Fagan, Noone and Sweeney. Dan Sheridan / INPHO Dan Sheridan / INPHO / INPHO
Sweeney echoes his words: “It’s definitely serious, we do take it serious but where I come from and that GAA background, if you lose a match you have to be upset for a week.
“If you lose, everybody heads home in their own direction, there’s no community feel along with that really strong team bond. Here, we’re training hard but we’re also having a lot of fun along the way which is something quite special in rugby.”
Bouncing off each other, they offer more and more insights into the club. How they won bronze at that Union Cup in Madrid, how it’s biennial and they contest the Bingham Cup every other year, how they’ve struggled down the divisions in the Leinster Metro League in the past, but how the good times are rolling at the minute.
“It’s important to note that we do have members that don’t play,” Fagan stresses. “Those members are the backbone to our club in many ways.
“It is a bit of a machine at the moment. We’ve gone from 40 members to 150 members but managing all of that and bringing them through, whether it’s the pathway programme or fundraising or the job we do within our community, there’s so much to it.
Perhaps a fitting way to round off the conversation is putting the sport, as a whole, in this country under the microscope.
Irish rugby has come a long way in terms of being inclusive and welcoming the LGBT+ community, Fagan emphasises. But considering the fact that there’s no openly gay professional rugby player on these shores, there’s much more to be done.

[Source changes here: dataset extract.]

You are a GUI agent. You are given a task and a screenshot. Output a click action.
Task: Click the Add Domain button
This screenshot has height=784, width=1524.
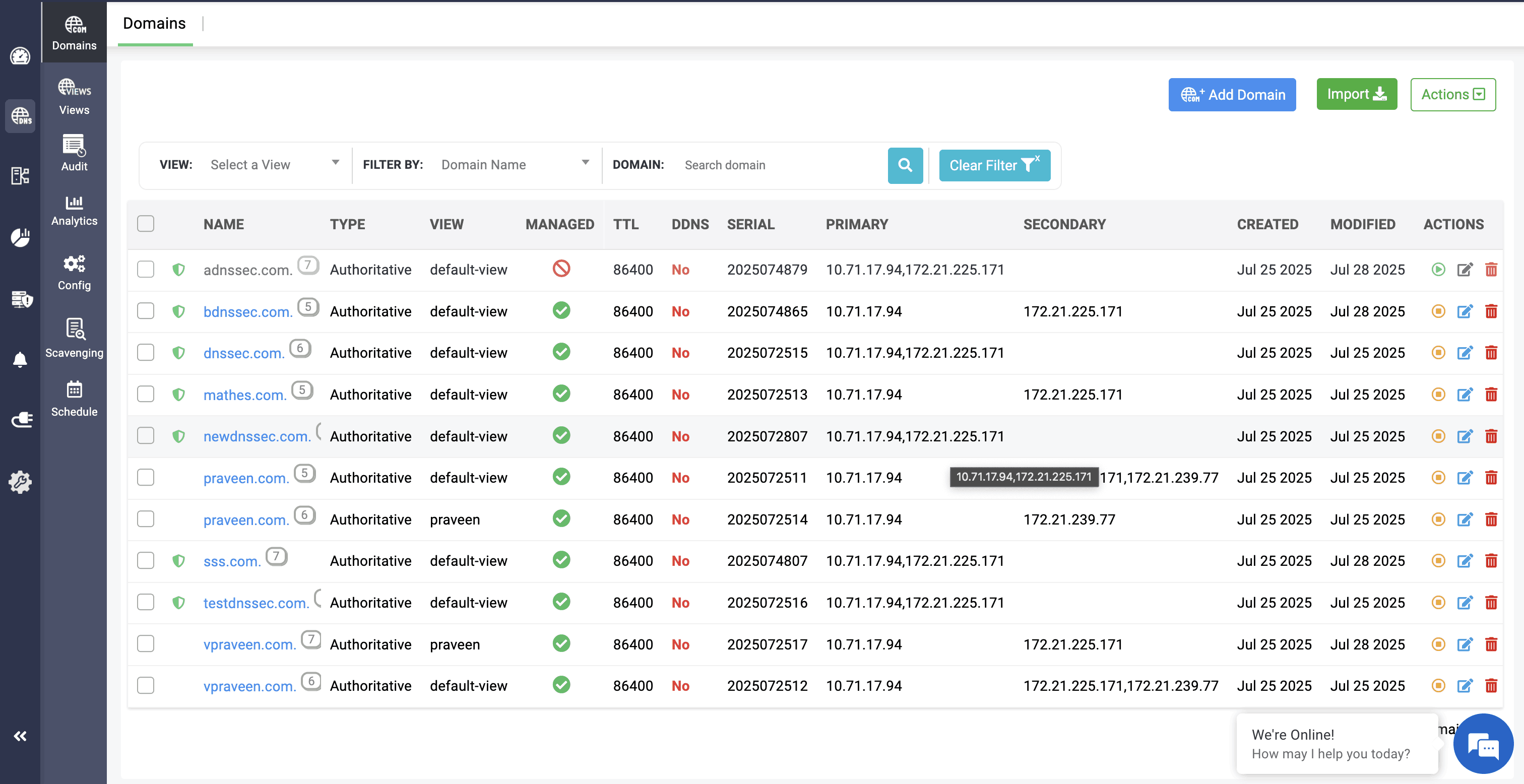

We refer back to an article with former international Tommy Bowe in The Sunday Independent earlier this year in which he said, “I think if an Irish man did come out as gay he’d be welcomed with open arms”.
The trio all nod in agreement when they’re asked if they feel that would be the case.
And they believe the time is near.
“Absolutely, without a doubt,” Fagan concludes.
“It’s totally okay.. well at least it should be considered totally okay. And it says a lot that the IRFU are behind us [the Union Cup], it says a lot that we launched in the home of Irish rugby.
“That alone should just instill confidence.”